### Your instructions
Count up every line of the data in which "About" occurs. The reply is one number and nothing more.

### Records to use
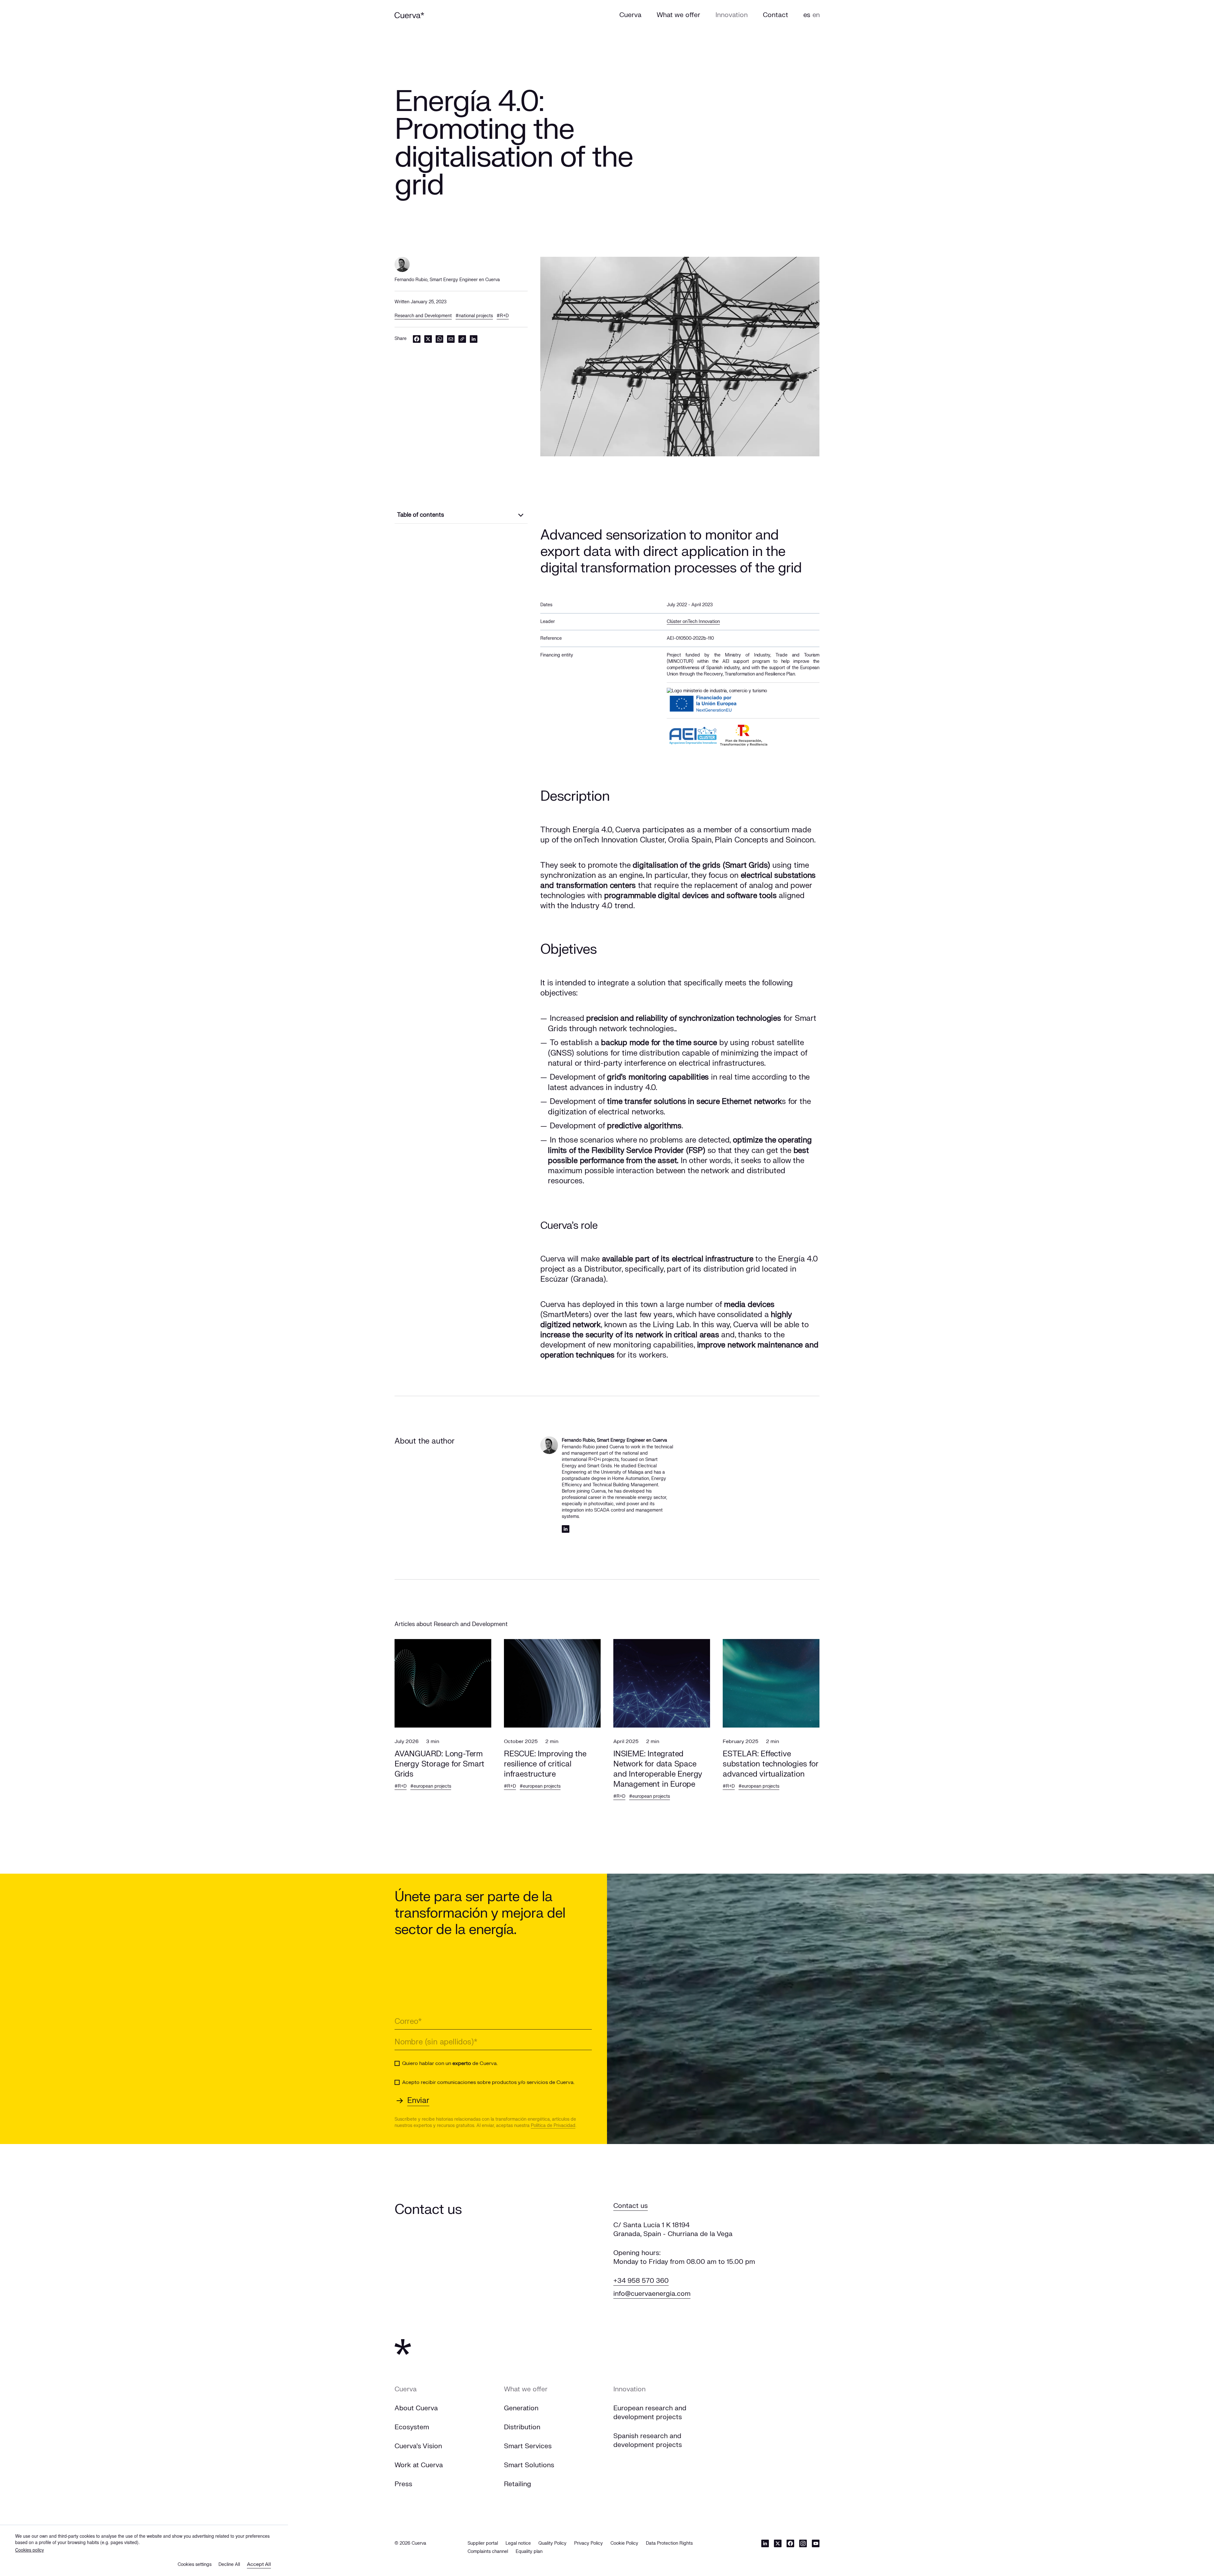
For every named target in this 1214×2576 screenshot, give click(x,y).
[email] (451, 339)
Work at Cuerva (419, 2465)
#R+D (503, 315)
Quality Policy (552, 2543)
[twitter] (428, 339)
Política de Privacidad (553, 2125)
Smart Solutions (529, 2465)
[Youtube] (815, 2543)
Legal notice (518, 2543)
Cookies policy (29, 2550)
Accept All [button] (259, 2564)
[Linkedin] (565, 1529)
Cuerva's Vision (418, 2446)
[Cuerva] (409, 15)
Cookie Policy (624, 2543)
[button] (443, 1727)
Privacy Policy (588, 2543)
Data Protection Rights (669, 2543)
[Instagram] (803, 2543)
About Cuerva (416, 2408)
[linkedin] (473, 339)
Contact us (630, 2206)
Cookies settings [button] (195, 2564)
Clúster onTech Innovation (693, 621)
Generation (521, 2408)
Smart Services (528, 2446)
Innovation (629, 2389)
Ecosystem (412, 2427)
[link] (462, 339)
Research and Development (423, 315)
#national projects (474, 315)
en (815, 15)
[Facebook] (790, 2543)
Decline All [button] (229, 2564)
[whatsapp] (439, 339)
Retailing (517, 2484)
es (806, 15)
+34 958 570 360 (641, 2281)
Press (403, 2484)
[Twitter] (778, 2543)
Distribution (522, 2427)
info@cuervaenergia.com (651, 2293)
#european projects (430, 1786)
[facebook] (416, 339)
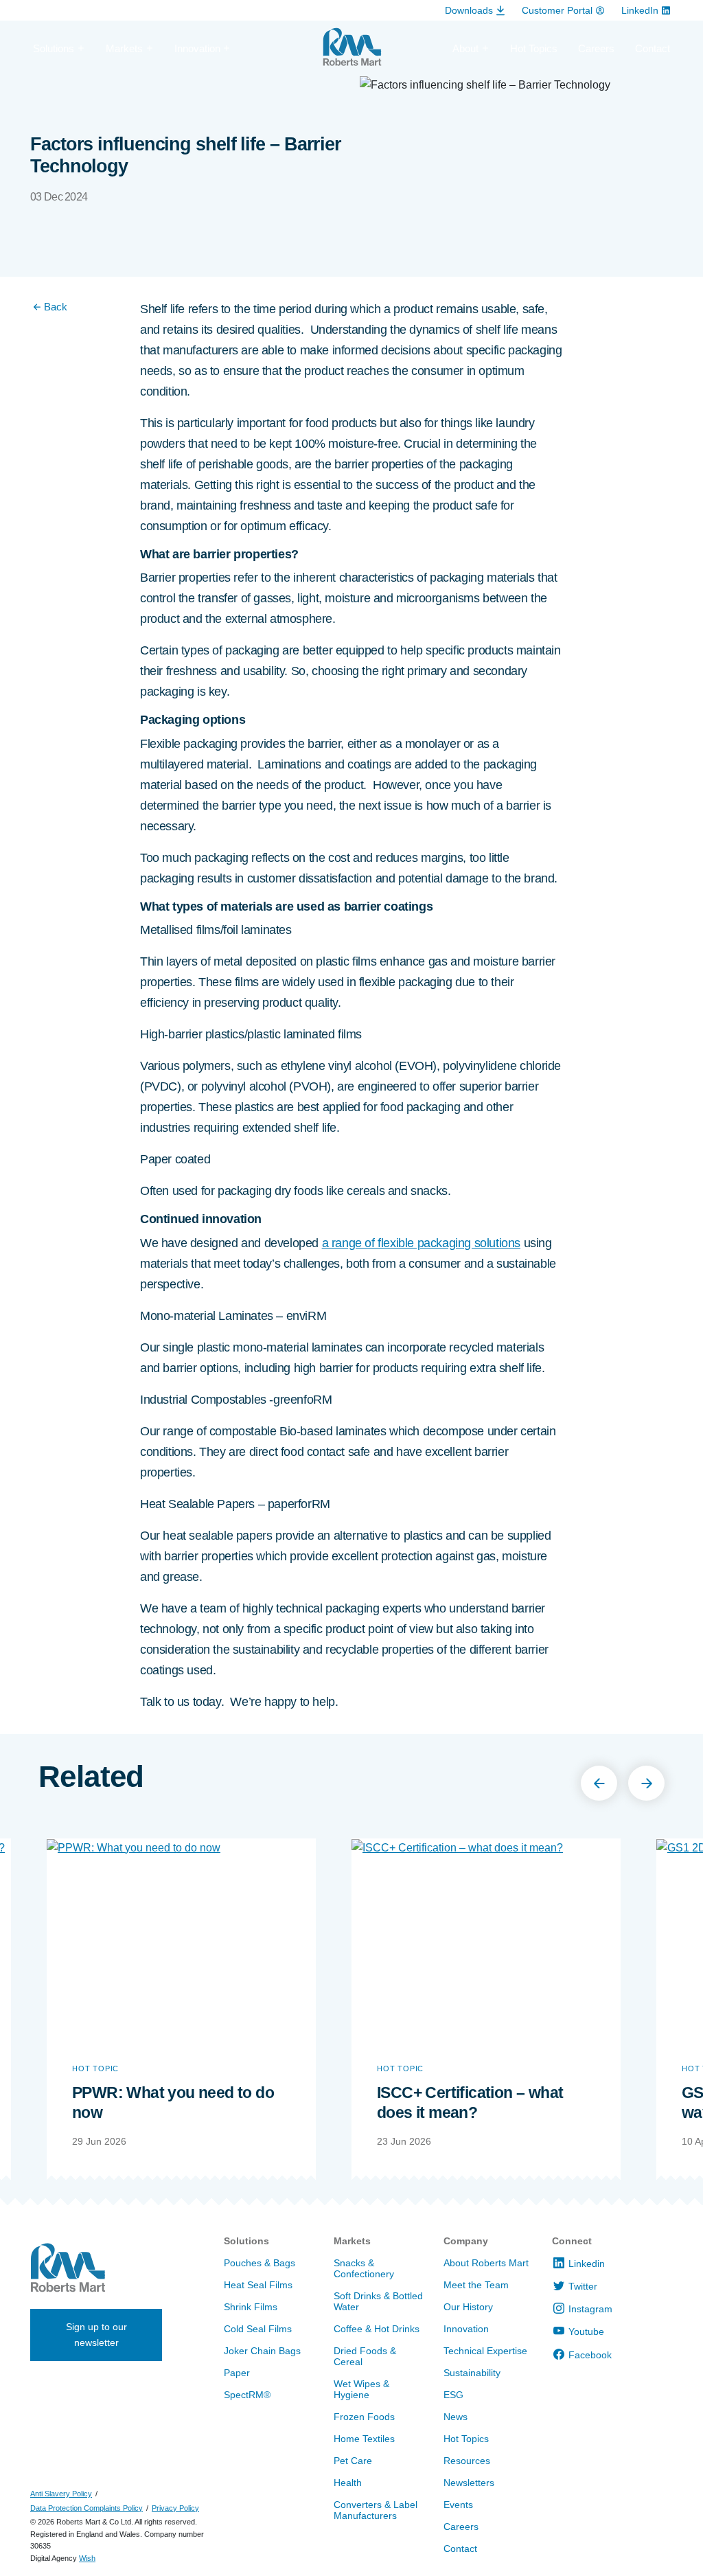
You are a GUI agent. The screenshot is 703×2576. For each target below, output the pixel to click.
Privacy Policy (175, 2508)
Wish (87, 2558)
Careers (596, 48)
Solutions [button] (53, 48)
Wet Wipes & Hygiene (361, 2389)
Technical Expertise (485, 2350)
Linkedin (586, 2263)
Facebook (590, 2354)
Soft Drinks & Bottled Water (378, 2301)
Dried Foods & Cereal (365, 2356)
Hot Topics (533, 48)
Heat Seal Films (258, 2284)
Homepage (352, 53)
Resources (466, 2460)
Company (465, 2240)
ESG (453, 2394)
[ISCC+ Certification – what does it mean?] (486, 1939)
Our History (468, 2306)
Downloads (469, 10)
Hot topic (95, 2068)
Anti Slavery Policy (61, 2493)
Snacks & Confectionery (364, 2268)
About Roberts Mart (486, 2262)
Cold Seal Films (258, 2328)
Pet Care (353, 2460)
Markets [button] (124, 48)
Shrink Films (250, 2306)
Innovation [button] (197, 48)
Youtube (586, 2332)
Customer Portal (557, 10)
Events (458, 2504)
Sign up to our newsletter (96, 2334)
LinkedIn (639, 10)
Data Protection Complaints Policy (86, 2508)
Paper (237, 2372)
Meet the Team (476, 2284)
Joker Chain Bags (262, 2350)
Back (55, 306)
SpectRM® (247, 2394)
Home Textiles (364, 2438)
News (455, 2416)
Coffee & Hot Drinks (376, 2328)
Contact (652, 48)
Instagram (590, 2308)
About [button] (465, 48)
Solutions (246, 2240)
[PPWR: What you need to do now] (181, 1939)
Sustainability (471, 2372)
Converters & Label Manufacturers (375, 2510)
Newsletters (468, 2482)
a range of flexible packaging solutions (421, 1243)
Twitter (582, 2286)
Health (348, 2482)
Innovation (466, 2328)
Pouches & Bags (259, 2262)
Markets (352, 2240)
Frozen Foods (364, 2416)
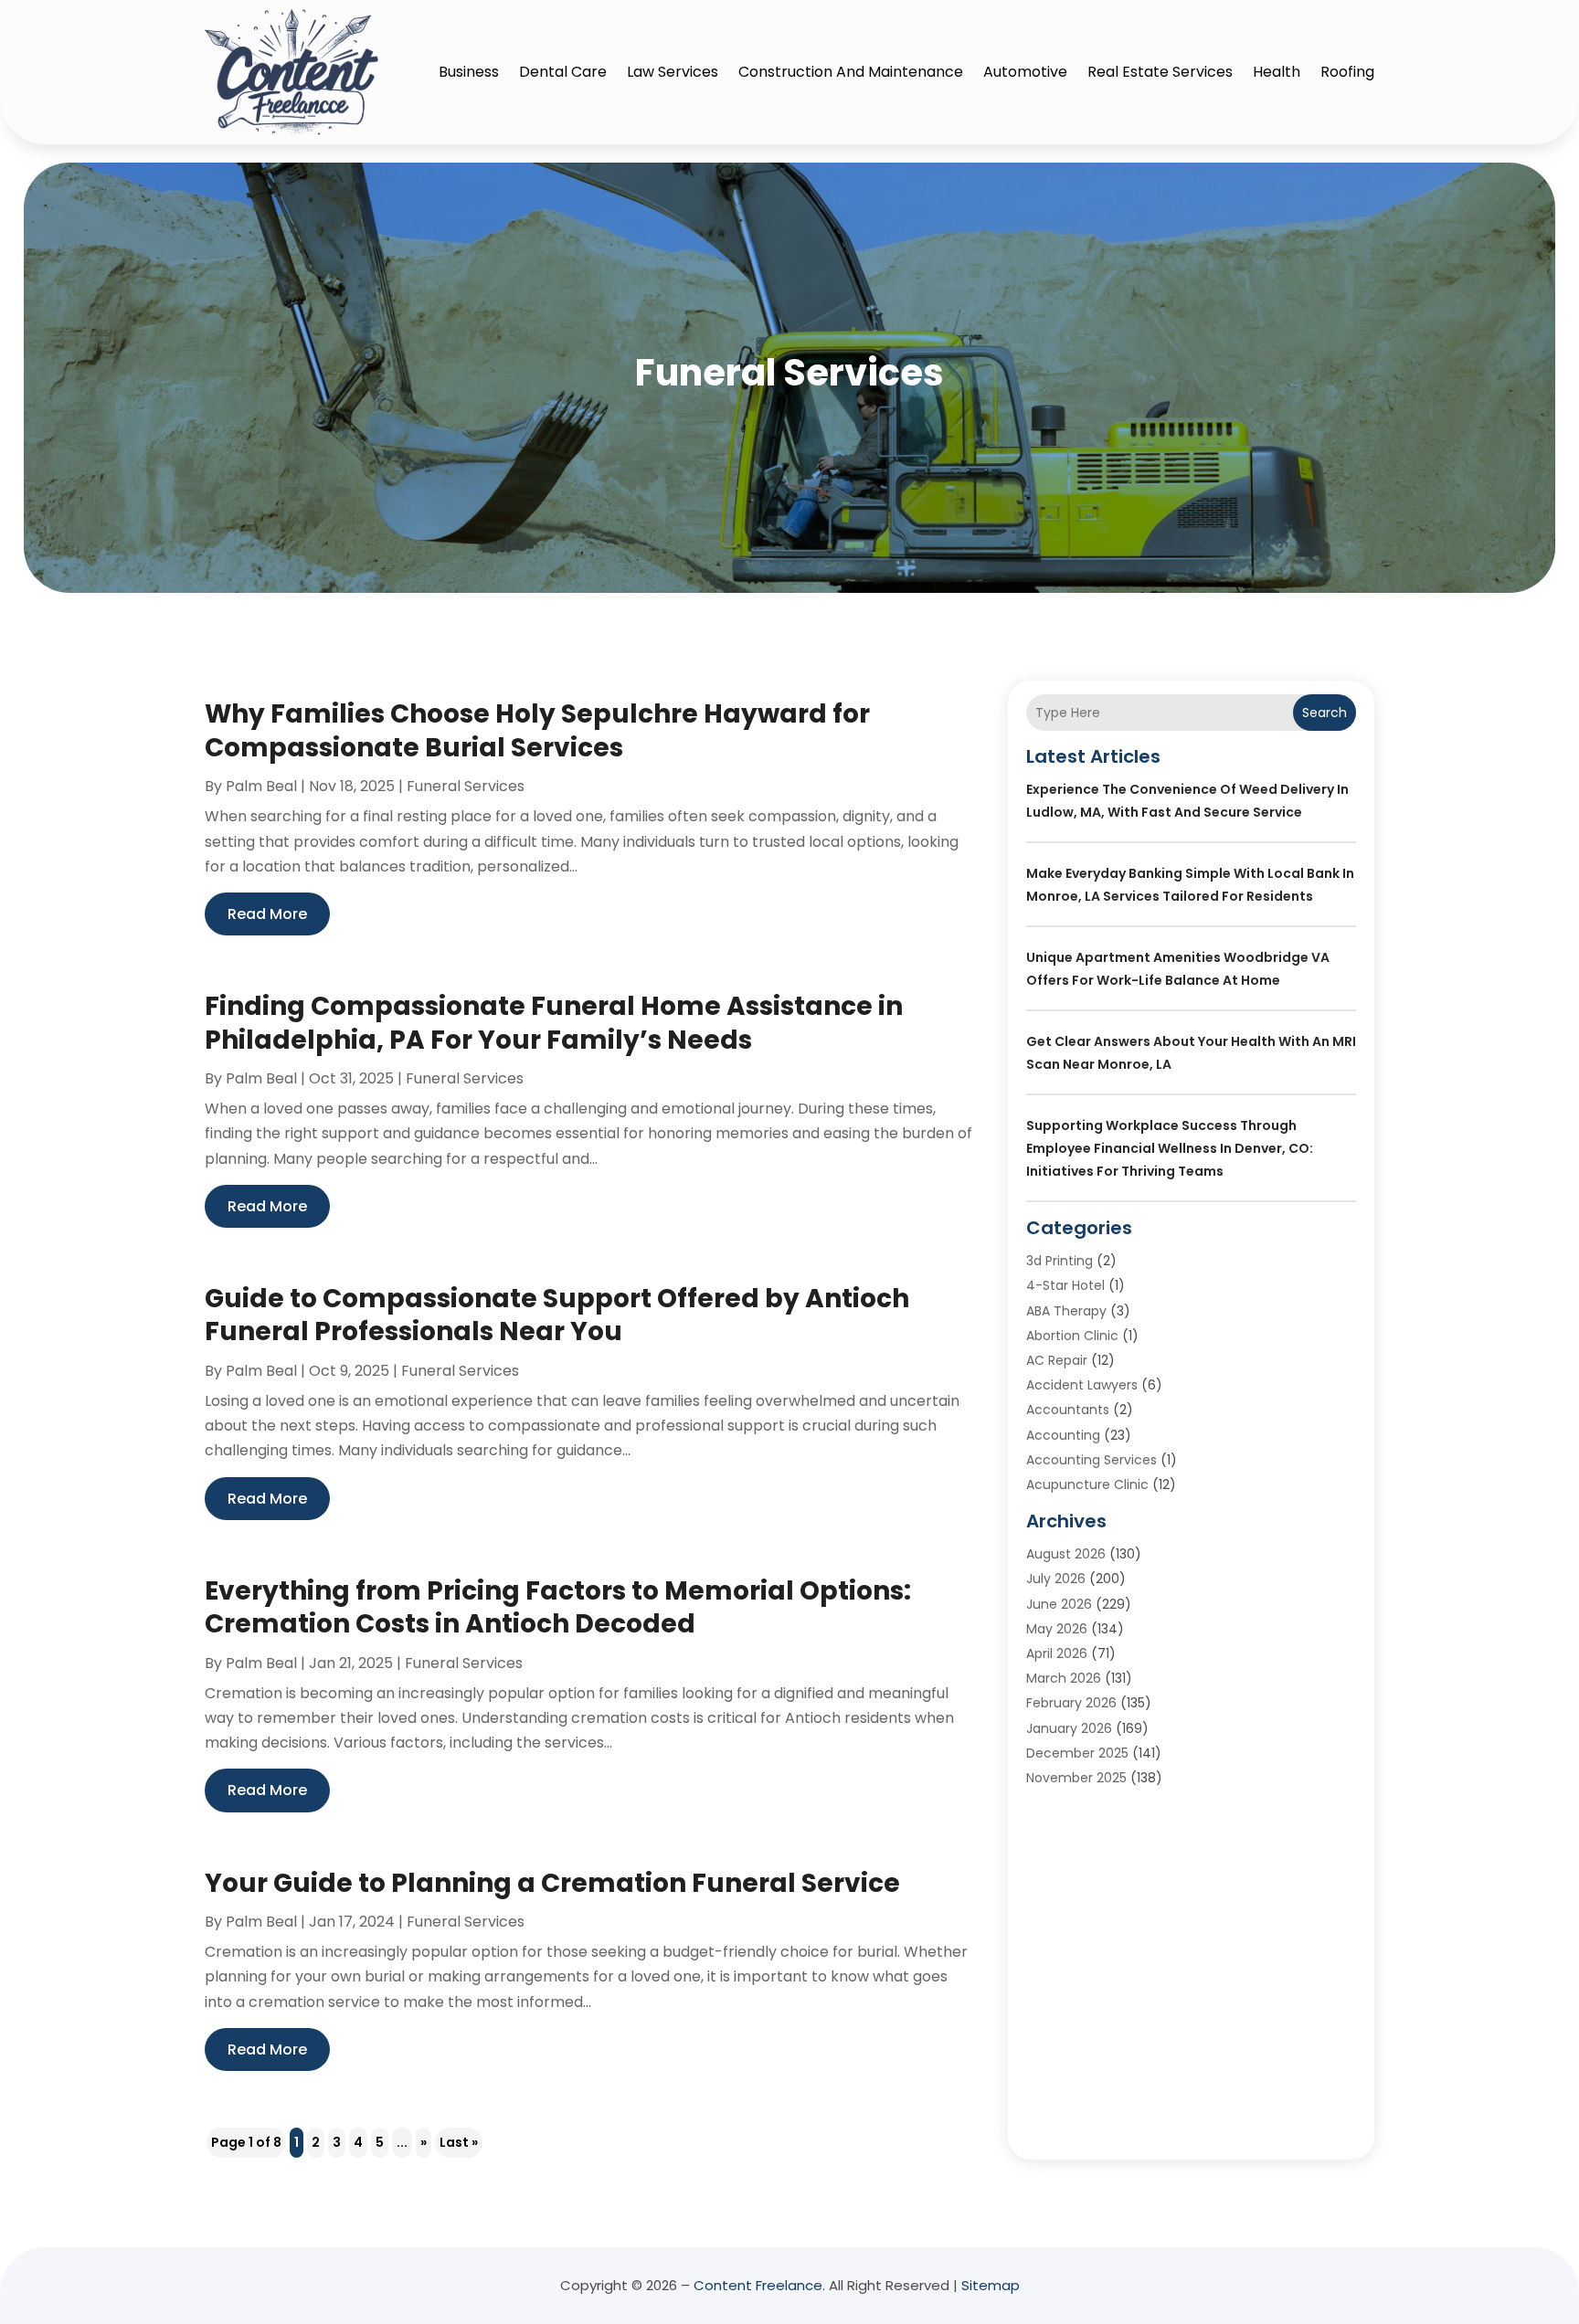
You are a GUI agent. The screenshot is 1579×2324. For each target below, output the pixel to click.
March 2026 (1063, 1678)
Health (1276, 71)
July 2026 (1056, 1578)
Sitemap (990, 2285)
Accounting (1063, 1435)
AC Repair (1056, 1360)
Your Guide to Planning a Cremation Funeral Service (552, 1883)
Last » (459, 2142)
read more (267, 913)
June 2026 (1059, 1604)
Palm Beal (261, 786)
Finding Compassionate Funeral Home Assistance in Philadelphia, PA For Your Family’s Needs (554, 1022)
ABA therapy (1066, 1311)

### Reply to the exercise
3